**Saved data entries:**
___

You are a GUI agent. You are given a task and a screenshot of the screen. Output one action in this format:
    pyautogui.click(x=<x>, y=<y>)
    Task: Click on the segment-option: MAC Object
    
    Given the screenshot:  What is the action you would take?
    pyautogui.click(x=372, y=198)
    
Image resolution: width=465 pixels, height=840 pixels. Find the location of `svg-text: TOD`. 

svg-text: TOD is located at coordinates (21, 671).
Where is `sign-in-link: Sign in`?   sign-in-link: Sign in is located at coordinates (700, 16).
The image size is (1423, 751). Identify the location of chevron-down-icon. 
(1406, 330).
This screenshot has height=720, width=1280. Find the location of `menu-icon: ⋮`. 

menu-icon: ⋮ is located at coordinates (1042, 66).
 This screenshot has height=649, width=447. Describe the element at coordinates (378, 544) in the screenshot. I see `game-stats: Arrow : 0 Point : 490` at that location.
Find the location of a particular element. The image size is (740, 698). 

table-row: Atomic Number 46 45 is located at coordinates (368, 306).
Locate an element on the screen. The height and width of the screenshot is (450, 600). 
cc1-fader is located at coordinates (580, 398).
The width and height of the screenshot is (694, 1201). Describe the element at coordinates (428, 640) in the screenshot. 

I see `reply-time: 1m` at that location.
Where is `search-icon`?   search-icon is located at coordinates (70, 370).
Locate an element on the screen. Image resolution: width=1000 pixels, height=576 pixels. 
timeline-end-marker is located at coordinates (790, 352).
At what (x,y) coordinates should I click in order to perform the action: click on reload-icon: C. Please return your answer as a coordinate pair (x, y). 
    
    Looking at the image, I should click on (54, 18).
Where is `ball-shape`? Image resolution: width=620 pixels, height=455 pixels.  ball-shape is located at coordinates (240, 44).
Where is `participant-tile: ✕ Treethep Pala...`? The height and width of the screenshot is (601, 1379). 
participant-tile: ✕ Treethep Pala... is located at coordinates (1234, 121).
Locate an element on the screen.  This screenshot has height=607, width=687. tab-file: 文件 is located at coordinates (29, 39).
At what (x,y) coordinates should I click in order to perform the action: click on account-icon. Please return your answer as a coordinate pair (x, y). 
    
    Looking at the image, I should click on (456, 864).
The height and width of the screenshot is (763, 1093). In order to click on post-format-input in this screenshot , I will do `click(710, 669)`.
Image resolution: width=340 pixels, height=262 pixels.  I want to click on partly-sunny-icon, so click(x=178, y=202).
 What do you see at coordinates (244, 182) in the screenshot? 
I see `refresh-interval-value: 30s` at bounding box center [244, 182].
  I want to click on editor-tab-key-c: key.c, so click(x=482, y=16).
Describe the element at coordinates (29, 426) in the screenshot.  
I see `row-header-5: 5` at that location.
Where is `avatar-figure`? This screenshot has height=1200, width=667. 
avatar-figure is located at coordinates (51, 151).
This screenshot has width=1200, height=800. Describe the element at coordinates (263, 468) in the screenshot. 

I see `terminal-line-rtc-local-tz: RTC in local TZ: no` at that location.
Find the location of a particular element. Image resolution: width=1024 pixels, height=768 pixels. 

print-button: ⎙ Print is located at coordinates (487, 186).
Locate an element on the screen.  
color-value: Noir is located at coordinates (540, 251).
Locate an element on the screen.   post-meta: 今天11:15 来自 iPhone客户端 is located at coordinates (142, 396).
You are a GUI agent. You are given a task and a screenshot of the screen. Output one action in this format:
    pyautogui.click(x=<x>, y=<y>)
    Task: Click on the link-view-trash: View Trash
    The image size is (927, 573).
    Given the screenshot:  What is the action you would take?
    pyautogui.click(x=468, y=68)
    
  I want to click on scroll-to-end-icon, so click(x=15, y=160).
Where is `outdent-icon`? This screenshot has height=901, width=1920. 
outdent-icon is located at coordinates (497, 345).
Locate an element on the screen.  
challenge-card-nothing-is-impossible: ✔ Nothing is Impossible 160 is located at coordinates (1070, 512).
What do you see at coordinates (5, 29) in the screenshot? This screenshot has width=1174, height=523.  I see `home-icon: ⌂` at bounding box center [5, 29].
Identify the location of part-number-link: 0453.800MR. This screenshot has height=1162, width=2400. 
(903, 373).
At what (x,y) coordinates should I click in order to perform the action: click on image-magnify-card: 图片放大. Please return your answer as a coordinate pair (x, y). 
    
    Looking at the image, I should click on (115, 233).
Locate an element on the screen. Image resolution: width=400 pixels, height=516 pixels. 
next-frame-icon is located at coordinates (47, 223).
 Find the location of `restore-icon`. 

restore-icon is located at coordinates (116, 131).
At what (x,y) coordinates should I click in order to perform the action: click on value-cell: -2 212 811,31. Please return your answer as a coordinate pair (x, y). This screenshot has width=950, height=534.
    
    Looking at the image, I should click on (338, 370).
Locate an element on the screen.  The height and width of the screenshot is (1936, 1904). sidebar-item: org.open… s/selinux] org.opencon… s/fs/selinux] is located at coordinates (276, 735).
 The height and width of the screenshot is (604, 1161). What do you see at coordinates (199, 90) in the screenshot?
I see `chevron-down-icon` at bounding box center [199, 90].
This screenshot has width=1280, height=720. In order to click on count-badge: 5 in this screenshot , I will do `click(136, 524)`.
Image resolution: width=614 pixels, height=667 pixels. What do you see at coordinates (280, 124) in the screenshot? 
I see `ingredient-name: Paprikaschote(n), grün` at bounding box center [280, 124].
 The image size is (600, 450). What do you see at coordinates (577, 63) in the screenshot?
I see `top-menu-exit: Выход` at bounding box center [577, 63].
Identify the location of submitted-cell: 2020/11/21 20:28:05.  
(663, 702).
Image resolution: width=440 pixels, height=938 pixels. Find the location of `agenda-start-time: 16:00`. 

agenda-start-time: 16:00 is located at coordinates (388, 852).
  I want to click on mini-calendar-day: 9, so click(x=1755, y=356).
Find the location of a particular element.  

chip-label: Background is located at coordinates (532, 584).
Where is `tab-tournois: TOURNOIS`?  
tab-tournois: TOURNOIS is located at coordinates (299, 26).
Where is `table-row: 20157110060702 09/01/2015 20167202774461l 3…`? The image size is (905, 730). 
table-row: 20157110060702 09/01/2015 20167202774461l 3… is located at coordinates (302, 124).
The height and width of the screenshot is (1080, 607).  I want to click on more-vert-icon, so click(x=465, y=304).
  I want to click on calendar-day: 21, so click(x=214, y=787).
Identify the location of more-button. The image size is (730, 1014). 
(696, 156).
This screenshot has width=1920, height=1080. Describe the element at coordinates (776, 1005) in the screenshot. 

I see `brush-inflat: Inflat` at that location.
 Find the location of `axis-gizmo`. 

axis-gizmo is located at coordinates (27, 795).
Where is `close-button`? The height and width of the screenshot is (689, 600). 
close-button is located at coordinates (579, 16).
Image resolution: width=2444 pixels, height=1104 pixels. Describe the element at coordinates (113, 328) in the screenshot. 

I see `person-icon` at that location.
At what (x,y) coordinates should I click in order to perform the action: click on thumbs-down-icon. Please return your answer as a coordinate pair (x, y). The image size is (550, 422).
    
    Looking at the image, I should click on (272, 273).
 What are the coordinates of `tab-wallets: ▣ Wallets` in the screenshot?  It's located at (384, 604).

___

**PROMPT:** Reproduce, word for word, the lines of the material between the line containing "This screenshot has width=1920, height=1080." and the line containing "close-button is located", both of those lines included.

**YOUR SOLUTION:**
This screenshot has width=1920, height=1080. Describe the element at coordinates (776, 1005) in the screenshot. 

I see `brush-inflat: Inflat` at that location.
 Find the location of `axis-gizmo`. 

axis-gizmo is located at coordinates (27, 795).
Where is `close-button`? The height and width of the screenshot is (689, 600). 
close-button is located at coordinates (579, 16).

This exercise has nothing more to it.